◆ Provided records ◆
--- --- ---

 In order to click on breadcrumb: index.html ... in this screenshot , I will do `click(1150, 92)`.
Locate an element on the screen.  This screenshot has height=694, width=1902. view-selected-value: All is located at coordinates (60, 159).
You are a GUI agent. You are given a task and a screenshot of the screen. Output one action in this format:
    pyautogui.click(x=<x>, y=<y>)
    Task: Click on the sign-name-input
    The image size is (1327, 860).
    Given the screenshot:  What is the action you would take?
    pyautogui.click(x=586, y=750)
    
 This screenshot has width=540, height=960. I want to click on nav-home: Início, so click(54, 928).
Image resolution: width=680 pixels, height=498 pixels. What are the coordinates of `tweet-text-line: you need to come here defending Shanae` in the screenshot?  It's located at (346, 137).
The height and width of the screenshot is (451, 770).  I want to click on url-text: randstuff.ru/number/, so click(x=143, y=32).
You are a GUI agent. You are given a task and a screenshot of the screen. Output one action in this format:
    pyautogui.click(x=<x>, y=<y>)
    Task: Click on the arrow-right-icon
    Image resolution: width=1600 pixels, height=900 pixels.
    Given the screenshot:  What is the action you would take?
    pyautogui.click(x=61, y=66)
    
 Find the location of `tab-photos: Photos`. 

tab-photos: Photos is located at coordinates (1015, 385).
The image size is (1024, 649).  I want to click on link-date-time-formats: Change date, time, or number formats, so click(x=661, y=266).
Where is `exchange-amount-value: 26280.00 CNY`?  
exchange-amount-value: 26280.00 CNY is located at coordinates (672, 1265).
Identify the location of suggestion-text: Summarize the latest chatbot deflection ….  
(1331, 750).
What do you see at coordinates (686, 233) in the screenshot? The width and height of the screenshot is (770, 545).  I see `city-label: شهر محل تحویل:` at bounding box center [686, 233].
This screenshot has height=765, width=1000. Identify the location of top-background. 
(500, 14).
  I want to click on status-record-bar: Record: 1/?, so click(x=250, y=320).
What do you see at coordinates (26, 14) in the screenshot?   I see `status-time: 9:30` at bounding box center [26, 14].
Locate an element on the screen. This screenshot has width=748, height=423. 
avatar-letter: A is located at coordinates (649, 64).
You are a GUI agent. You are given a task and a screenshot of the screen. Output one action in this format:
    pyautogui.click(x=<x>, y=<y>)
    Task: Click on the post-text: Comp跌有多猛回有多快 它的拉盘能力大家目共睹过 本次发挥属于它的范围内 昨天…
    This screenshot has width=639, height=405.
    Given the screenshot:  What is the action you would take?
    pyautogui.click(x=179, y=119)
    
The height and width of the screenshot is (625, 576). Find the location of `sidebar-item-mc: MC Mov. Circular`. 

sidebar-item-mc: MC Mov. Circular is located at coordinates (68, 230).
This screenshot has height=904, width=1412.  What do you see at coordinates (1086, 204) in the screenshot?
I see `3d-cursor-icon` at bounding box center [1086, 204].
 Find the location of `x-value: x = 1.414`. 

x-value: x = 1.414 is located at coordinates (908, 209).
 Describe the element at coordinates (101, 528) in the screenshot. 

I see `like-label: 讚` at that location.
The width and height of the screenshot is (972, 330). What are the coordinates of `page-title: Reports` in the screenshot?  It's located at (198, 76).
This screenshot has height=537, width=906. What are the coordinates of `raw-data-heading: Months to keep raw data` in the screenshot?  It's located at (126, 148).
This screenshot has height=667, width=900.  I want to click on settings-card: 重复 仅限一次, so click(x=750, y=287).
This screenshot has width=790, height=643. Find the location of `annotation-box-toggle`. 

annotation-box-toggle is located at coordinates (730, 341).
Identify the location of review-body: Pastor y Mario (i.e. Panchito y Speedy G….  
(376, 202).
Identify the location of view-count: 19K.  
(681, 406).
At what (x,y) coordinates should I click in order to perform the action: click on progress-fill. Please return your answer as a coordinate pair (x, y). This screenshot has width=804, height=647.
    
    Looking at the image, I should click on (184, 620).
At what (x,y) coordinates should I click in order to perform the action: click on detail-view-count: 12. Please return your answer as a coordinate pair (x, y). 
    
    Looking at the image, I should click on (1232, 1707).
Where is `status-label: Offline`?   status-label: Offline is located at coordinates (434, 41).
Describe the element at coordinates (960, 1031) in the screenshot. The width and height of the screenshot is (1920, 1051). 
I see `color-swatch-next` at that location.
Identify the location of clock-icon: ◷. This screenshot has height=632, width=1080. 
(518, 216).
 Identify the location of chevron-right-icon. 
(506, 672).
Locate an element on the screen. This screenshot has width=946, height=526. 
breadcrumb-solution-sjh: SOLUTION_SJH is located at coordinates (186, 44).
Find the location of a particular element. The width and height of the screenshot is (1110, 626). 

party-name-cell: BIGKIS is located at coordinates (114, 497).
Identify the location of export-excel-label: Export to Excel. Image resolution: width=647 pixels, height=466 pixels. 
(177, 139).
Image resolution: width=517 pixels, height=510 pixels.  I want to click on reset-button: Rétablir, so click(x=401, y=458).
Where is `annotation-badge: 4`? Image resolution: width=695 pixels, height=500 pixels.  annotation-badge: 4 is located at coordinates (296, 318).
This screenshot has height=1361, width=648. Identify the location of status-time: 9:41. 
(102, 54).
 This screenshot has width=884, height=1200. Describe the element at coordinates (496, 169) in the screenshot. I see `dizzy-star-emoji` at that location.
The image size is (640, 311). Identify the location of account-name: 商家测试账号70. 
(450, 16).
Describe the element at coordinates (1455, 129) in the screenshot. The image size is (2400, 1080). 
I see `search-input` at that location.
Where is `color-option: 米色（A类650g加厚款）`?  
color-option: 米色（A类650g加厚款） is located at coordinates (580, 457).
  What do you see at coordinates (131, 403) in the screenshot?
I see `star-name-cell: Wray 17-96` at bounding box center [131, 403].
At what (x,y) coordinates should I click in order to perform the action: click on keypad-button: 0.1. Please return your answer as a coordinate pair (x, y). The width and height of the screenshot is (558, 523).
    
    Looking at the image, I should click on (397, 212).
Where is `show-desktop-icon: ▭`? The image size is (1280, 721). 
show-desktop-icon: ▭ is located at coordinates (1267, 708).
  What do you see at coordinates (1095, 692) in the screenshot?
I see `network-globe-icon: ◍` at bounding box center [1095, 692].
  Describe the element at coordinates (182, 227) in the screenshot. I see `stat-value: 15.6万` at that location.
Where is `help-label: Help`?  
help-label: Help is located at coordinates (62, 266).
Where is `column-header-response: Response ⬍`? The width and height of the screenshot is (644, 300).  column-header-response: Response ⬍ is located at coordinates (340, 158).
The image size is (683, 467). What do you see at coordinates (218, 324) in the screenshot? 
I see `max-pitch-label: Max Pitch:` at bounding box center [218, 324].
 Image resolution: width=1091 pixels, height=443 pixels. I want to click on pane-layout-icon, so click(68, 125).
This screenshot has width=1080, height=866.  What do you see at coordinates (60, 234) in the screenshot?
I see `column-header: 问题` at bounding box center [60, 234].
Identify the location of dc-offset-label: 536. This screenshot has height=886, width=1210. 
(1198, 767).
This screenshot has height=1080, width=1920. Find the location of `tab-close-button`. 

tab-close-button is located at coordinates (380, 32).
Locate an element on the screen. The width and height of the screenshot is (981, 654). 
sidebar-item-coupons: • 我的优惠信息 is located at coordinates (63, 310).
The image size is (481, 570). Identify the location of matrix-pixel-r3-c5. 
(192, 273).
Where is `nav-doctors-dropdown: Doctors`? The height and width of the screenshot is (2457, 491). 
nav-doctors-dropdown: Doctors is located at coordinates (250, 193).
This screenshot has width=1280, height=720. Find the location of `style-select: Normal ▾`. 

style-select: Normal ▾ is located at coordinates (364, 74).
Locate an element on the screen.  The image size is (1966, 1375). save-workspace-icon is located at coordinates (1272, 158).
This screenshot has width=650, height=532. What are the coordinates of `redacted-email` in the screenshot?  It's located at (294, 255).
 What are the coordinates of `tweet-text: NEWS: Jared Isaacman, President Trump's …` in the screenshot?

--- --- ---

Convert every line from the start of the records through the line containing "The height and width of the screenshot is (451, 770).", inclusive, into a Markdown table with the columns Row and Line. Number each row and omit blank lines.

◆ Result ◆
| Row | Line |
|---|---|
| 1 |  In order to click on breadcrumb: index.html ... in this screenshot , I will do `click(1150, 92)`. |
| 2 | Locate an element on the screen.  This screenshot has height=694, width=1902. view-selected-value: All is located at coordinates (60, 159). |
| 3 | You are a GUI agent. You are given a task and a screenshot of the screen. Output one action in this format: |
| 4 |     pyautogui.click(x=<x>, y=<y>) |
| 5 |     Task: Click on the sign-name-input |
| 6 |     The image size is (1327, 860). |
| 7 |     Given the screenshot:  What is the action you would take? |
| 8 |     pyautogui.click(x=586, y=750) |
| 9 |  This screenshot has width=540, height=960. I want to click on nav-home: Início, so click(54, 928). |
| 10 | Image resolution: width=680 pixels, height=498 pixels. What are the coordinates of `tweet-text-line: you need to come here defending Shanae` in the screenshot?  It's located at (346, 137). |
| 11 | The height and width of the screenshot is (451, 770).  I want to click on url-text: randstuff.ru/number/, so click(x=143, y=32). |